## Task objective
Write out only the opening lines of the entries, through the line with "Given: Click the Register Now! button".

Collected data entries:
╔══

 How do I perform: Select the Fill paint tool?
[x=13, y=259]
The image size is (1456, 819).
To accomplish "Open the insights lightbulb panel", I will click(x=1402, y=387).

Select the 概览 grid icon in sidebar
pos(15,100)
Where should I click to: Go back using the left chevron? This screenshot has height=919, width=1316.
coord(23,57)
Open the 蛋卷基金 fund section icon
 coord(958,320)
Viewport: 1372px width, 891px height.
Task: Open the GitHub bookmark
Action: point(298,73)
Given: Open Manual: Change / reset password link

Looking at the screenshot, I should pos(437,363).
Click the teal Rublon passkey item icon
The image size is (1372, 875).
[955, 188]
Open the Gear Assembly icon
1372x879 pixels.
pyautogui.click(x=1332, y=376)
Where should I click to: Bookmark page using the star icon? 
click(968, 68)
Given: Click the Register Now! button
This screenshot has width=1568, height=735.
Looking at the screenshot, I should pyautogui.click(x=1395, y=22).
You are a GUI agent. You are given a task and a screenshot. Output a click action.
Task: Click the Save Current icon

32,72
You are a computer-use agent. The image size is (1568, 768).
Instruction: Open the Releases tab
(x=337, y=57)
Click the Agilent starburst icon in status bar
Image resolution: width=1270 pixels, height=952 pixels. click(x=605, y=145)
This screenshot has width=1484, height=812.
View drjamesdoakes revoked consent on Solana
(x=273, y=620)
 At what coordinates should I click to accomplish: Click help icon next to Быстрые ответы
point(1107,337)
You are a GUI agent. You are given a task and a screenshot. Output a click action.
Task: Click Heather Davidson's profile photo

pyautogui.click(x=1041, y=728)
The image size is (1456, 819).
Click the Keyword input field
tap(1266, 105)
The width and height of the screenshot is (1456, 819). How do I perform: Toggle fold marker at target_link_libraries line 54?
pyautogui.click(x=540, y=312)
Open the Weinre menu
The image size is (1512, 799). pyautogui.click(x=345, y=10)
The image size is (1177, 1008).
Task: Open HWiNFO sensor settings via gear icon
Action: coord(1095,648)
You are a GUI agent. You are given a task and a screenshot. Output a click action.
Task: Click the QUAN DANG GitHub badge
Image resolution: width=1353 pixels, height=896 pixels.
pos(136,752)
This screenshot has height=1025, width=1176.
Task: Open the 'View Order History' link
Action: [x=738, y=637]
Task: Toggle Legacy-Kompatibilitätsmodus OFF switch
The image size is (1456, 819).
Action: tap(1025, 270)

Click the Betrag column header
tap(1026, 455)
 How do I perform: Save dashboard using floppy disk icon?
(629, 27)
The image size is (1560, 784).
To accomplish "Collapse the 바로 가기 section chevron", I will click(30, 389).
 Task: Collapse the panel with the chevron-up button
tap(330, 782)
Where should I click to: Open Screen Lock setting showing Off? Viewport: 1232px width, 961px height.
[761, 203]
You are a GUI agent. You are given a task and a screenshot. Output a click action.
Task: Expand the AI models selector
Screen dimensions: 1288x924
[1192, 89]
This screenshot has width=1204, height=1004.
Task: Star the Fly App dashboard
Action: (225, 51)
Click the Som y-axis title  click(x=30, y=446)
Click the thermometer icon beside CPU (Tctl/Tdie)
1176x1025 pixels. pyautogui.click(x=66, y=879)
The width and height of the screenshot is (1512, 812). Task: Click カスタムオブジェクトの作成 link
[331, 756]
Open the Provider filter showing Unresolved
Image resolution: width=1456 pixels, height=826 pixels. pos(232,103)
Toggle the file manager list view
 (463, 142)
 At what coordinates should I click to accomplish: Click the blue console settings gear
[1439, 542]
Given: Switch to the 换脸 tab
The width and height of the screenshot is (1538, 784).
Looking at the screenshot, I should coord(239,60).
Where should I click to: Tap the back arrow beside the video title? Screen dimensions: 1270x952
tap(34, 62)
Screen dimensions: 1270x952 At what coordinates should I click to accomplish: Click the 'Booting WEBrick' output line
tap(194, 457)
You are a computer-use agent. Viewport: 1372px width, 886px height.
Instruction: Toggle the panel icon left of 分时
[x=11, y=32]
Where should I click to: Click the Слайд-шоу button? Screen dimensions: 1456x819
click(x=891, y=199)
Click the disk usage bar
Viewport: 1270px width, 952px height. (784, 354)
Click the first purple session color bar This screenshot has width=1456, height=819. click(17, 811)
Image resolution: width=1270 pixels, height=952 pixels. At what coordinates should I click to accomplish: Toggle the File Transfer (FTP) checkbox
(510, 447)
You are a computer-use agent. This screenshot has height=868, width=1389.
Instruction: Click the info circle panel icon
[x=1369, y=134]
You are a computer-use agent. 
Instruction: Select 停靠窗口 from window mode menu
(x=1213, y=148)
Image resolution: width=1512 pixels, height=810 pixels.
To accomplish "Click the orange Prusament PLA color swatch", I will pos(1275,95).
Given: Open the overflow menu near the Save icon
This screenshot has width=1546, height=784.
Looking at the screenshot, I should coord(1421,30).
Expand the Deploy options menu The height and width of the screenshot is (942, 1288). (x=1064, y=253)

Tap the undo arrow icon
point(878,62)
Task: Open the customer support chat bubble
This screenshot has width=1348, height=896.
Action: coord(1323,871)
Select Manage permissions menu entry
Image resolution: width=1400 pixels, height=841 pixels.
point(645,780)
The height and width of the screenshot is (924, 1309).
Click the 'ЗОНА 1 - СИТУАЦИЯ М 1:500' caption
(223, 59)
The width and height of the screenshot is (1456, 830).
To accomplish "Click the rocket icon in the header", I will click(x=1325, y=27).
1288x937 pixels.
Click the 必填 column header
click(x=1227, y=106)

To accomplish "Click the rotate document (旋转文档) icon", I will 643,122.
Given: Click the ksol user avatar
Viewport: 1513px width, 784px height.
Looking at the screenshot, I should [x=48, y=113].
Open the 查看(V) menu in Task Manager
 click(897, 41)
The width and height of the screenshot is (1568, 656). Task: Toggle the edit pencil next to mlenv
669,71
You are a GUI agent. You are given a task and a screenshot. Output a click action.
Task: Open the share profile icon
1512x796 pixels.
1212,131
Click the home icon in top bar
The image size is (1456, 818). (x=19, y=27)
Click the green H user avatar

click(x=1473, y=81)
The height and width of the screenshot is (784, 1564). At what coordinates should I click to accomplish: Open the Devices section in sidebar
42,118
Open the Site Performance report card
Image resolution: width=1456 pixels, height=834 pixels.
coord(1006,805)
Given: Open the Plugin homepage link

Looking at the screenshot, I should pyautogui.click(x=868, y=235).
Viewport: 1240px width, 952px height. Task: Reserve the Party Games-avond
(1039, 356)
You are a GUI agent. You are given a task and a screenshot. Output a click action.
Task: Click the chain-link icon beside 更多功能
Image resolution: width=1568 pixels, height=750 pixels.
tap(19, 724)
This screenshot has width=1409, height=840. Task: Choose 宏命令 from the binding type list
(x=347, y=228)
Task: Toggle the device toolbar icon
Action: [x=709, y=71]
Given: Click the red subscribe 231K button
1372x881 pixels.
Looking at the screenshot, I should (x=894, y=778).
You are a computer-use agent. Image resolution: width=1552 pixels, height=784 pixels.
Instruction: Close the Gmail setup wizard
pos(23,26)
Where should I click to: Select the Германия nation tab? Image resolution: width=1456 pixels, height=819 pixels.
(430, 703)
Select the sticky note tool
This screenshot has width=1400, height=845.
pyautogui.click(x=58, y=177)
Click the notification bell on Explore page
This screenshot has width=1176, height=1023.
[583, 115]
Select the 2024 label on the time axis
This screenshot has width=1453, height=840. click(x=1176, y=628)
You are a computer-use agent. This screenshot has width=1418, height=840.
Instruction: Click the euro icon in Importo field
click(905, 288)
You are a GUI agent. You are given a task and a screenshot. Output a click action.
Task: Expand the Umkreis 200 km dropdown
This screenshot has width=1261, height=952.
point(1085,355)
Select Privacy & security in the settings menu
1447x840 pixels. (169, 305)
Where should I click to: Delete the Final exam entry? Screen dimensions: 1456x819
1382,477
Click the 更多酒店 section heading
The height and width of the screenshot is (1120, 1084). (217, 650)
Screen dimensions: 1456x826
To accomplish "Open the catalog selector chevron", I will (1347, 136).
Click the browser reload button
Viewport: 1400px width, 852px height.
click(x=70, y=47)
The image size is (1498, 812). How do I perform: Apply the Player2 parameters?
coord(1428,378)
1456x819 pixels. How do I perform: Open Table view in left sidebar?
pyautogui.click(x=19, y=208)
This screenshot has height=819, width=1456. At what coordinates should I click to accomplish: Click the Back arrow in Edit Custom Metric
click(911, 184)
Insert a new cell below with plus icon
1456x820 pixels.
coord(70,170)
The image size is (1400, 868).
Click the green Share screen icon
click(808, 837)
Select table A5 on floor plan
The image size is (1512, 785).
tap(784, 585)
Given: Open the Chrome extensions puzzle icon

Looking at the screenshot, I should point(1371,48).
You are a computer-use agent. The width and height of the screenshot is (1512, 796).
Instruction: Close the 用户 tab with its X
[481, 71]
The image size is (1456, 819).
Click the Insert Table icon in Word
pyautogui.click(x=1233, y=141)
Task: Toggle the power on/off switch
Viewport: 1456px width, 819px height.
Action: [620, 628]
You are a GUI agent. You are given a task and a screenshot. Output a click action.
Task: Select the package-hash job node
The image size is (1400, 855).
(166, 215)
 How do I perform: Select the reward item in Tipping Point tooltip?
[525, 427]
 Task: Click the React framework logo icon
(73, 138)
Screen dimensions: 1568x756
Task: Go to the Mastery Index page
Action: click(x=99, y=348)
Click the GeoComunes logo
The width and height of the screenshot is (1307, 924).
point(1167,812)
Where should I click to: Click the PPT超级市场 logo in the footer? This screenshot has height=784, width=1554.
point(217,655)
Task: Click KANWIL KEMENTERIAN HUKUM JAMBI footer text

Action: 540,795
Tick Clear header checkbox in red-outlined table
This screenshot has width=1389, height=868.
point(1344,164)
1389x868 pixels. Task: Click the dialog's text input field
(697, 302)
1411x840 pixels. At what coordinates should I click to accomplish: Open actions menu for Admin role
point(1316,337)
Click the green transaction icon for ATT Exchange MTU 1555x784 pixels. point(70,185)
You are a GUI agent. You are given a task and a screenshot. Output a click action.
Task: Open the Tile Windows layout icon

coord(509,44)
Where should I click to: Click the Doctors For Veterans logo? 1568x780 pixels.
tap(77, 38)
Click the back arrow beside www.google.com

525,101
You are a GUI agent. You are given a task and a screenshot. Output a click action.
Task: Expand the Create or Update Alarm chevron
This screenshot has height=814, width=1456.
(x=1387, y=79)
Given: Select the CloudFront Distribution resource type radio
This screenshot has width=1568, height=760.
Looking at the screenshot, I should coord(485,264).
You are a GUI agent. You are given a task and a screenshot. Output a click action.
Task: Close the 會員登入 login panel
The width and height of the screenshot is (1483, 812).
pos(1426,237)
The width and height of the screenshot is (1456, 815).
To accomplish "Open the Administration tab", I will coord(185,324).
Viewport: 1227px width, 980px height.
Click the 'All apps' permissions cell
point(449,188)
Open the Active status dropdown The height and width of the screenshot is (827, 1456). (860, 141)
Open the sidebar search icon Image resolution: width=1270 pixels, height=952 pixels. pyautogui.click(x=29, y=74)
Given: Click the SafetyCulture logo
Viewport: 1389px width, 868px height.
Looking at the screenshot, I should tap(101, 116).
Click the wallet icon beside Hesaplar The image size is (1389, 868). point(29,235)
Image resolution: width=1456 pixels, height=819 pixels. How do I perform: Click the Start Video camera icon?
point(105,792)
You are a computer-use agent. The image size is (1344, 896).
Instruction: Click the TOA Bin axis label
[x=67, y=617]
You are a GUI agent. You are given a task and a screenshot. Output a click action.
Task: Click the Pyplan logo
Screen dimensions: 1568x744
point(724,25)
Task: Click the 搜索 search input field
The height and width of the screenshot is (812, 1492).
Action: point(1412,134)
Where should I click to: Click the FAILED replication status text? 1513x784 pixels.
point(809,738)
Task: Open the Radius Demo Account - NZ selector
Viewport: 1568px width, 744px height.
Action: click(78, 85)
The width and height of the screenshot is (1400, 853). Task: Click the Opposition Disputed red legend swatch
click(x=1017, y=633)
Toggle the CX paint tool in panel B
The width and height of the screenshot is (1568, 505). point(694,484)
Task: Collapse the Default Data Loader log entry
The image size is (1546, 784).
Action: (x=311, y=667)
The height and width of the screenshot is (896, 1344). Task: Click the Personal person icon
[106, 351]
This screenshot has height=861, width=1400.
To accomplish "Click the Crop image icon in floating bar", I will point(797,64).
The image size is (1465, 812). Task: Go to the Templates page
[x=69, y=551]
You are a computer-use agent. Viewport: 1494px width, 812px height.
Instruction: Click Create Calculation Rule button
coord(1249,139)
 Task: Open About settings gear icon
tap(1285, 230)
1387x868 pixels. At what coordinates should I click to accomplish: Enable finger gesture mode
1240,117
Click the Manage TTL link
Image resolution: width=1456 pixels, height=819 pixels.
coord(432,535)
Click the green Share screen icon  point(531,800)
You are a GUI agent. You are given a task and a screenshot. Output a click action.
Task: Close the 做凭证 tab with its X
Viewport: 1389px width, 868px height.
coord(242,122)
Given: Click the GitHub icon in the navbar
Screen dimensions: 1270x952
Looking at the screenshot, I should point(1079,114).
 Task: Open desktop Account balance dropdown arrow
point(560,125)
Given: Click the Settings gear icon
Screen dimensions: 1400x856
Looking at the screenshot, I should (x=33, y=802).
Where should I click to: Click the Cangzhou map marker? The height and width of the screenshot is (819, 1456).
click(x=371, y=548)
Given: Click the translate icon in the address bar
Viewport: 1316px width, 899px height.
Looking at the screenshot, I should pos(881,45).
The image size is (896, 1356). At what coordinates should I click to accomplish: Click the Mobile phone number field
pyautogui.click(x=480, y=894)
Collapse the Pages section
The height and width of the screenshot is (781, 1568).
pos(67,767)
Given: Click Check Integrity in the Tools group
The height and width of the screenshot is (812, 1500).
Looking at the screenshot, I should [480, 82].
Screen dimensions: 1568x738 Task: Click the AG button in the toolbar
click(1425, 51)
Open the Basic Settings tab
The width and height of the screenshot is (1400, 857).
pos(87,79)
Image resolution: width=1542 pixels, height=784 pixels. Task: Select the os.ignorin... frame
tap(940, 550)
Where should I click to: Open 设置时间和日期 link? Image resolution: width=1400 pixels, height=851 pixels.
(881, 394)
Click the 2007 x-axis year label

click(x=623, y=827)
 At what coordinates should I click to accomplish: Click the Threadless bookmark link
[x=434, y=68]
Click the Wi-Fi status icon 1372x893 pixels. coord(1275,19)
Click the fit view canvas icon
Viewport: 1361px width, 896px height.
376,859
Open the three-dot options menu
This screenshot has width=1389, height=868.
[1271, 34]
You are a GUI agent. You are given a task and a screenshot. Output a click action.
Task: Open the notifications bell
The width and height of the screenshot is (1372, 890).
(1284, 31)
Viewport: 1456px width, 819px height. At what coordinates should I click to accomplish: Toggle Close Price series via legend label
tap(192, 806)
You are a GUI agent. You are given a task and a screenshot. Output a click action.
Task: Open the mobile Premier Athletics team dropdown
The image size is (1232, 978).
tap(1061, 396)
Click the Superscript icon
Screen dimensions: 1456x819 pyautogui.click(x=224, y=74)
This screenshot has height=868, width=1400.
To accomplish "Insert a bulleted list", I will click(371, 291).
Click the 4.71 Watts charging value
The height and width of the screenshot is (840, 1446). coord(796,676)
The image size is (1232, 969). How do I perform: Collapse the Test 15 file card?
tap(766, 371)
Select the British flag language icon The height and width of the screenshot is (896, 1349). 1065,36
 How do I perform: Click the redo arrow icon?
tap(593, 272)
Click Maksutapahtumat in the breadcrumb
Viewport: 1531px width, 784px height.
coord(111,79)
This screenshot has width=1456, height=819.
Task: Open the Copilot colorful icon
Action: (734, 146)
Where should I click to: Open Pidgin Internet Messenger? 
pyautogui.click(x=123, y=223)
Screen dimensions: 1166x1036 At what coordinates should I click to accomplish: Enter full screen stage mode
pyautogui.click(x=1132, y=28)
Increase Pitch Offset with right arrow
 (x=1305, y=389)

╚══

## Response to the exercise
 How do I perform: Select the Fill paint tool?
[x=13, y=259]
The image size is (1456, 819).
To accomplish "Open the insights lightbulb panel", I will click(x=1402, y=387).

Select the 概览 grid icon in sidebar
pos(15,100)
Where should I click to: Go back using the left chevron? This screenshot has height=919, width=1316.
coord(23,57)
Open the 蛋卷基金 fund section icon
 coord(958,320)
Viewport: 1372px width, 891px height.
Task: Open the GitHub bookmark
Action: point(298,73)
Given: Open Manual: Change / reset password link

Looking at the screenshot, I should pos(437,363).
Click the teal Rublon passkey item icon
The image size is (1372, 875).
[955, 188]
Open the Gear Assembly icon
1372x879 pixels.
pyautogui.click(x=1332, y=376)
Where should I click to: Bookmark page using the star icon? 
click(968, 68)
Given: Click the Register Now! button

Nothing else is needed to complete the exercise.